# README
Cuckoo filter
The cuckoo filter is a minimized hash table that uses cuckoo hashing to resolve collisions. It minimizes its space
complexity by only keeping a fingerprint of the value to be stored in the set. Much like the bloom filter uses single
bits to store data and the counting bloom filter uses a small integer, the cuckoo filter uses a small f
-bit fingerprint
to represent the data. The value of f
is decided on the ideal false positive probability the programmer wants. This
implementation use f
containing 8 bits (uint8
value), that is optimal for FPP 0.03 and load factor 0.95, see
explanation.
Cuckoo hashing
In cuckoo hashing, each key is hashed by two different hash functions, so that the value can be assigned to one of two buckets. The first bucket is tried first. If there's nothing there, then the value is placed in bucket 1. If there is something there, bucket 2 is tried. If bucket 2 if empty, then the value is placed there. If bucket 2 is occupied, then the occupant of bucket 2 is evicted and the value is placed there.

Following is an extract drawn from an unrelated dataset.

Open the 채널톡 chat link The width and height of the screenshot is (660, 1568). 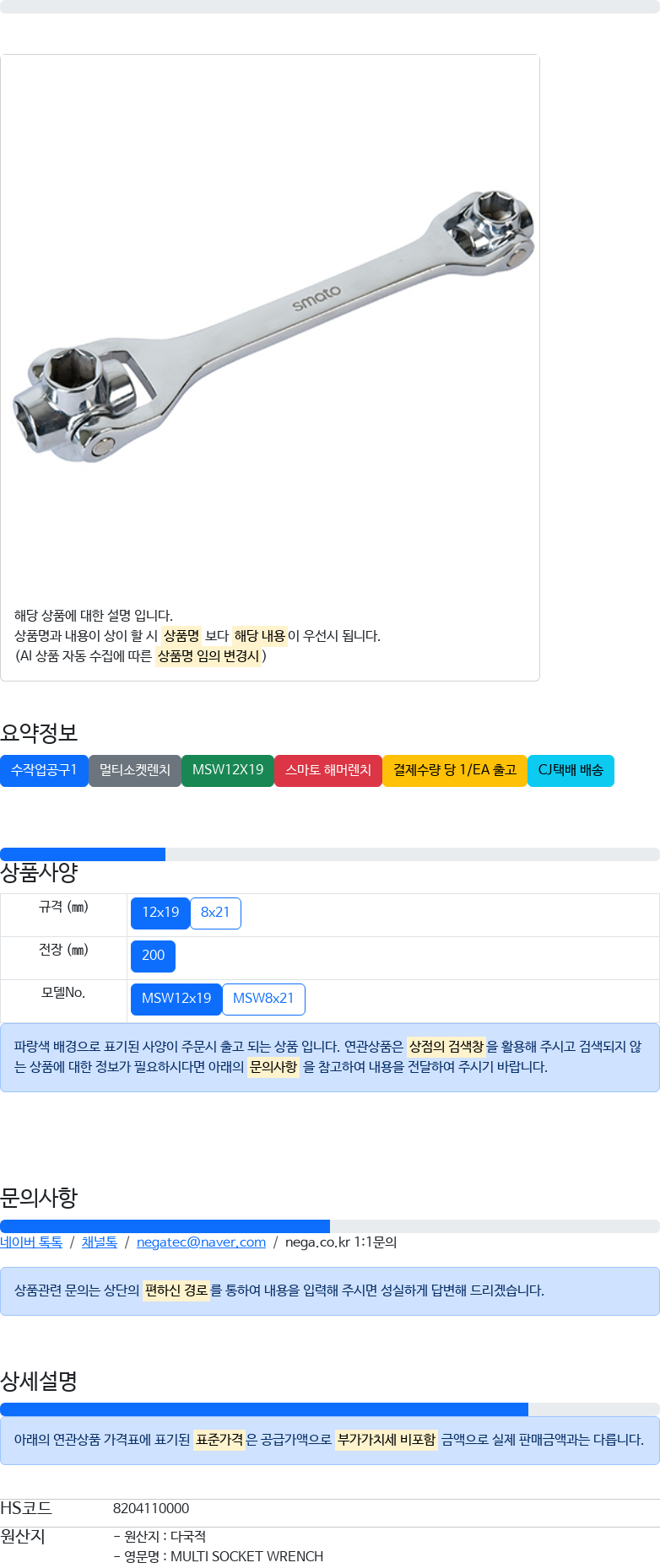(100, 1242)
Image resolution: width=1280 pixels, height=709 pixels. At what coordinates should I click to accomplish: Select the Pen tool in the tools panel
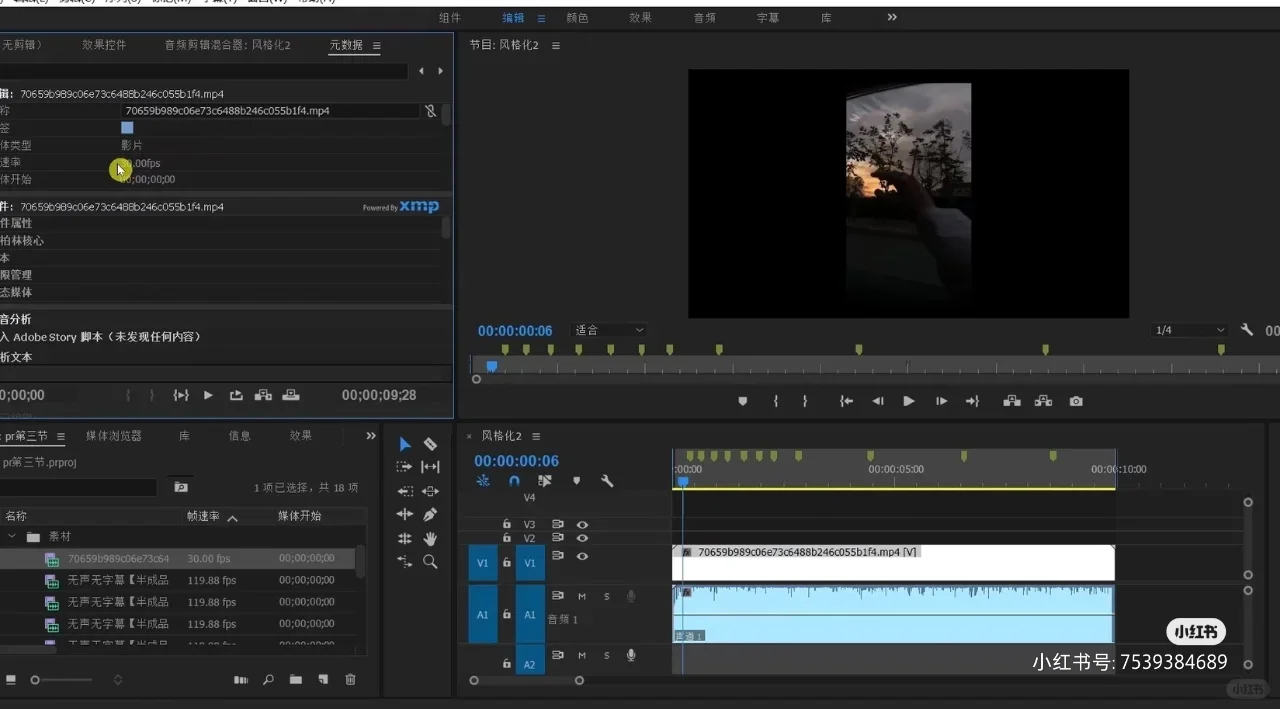[x=430, y=515]
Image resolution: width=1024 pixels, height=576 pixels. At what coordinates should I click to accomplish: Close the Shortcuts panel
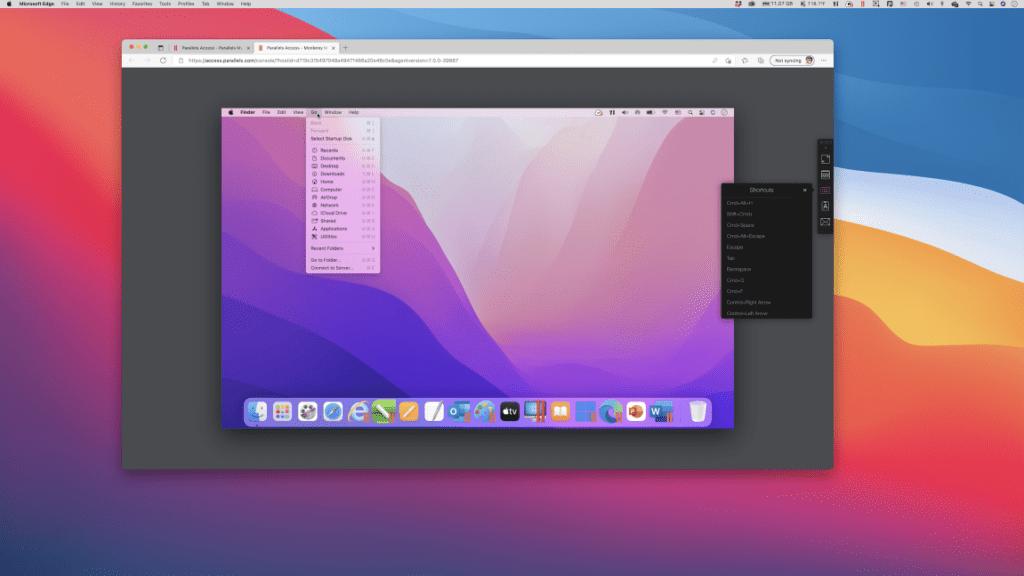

Now, there is a lone (key, value) pair that is unassigned. But, there are two hash functions. The same process begins for the new key. If there is an open spot between the two possible buckets, then it is taken. However, if both buckets are taken, one of the values is kicked out and the process repeats again.
Usage
The minimal working example:
import (
"github.com/koykov/cuckoo_filter"
"github.com/koykov/hash/xxhash"
)
func main() {
f, err := cuckoo.NewFilter(cuckoo.NewConfig(1e7, xxhash.Hasher64[[]byte]{}))
_ = err
_ = f.Set("foobar")
print(f.Contains("foobar")) // true
print(f.Contains("qwerty")) // false
}
Similar to bloom filter cuckoo allows to initiate config more detailed:
import "github.com/koykov/amq/metrics/prometheus"
func main() {
// set items number and hasher
f, _ := cuckoo.NewFilter(cuckoo.NewConfig(1e7, xxhash.Hasher64[[]byte]{}).

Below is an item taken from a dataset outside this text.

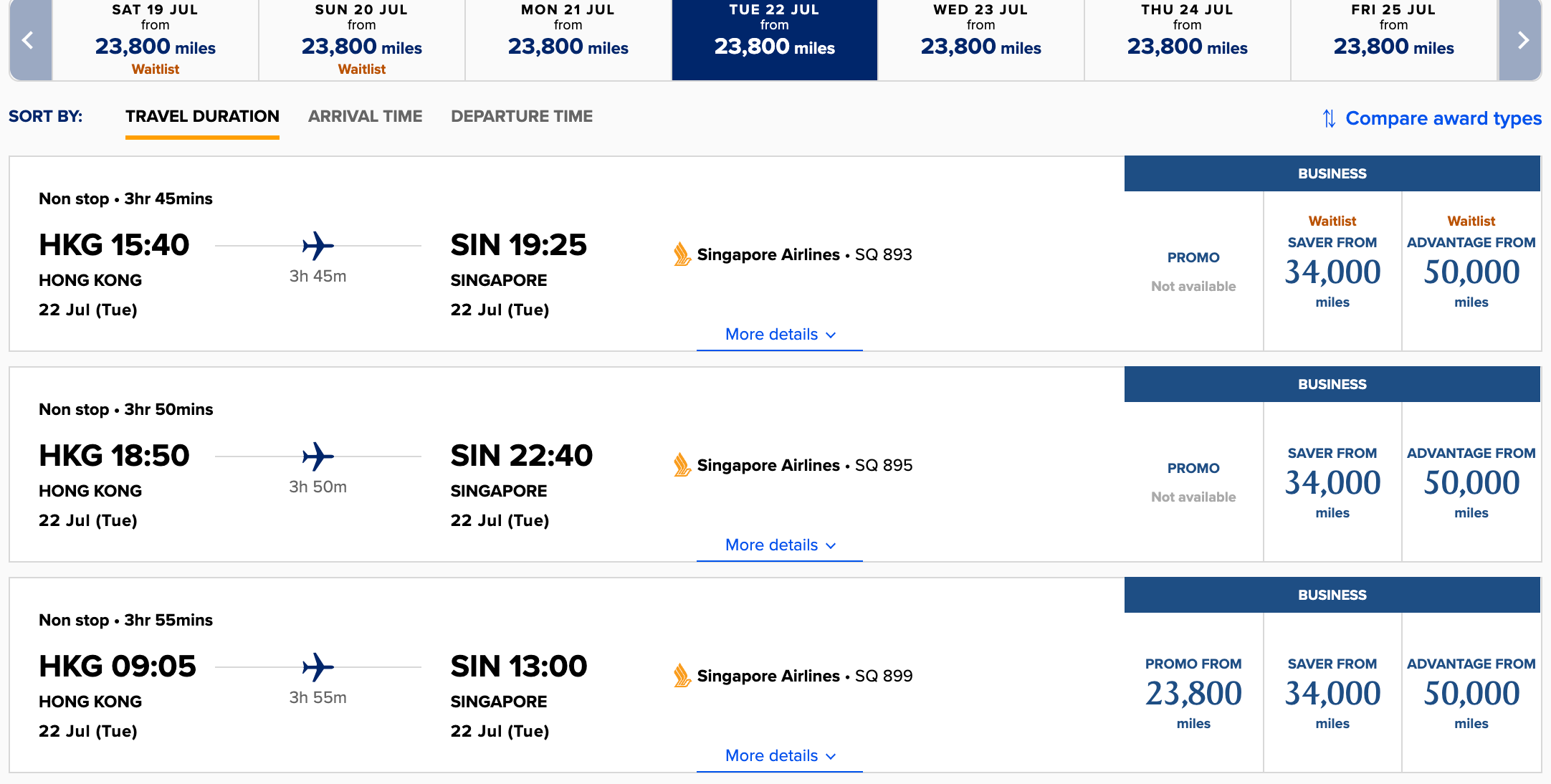Expand More details for flight SQ 893
The height and width of the screenshot is (784, 1551).
click(x=780, y=335)
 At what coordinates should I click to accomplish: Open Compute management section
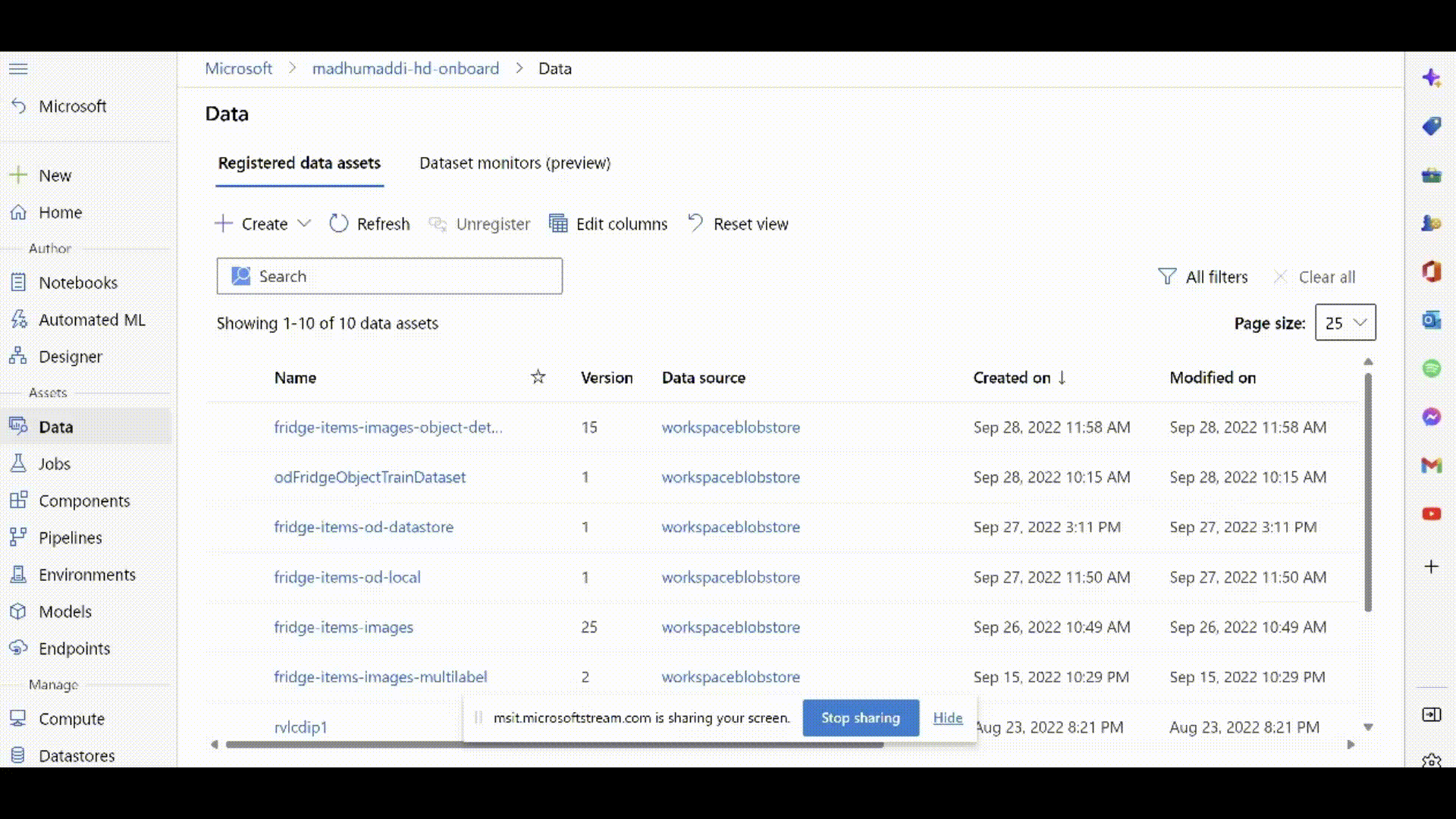(71, 718)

// limit for cuckoo kicks to avoid infinite loop
WithKicksLimit(10).
// switch to race protected buckets array (atomic based)
WithConcurrency().
// cover with metrics
WithMetricsWriter(prometheus.NewPrometheusMetrics("example_filter")))
...
Optimal size calculation
There is no need to calculate optimal size due to filter makes it itself using Config.ItemsNumber
param as desired
number of items to store in the filter.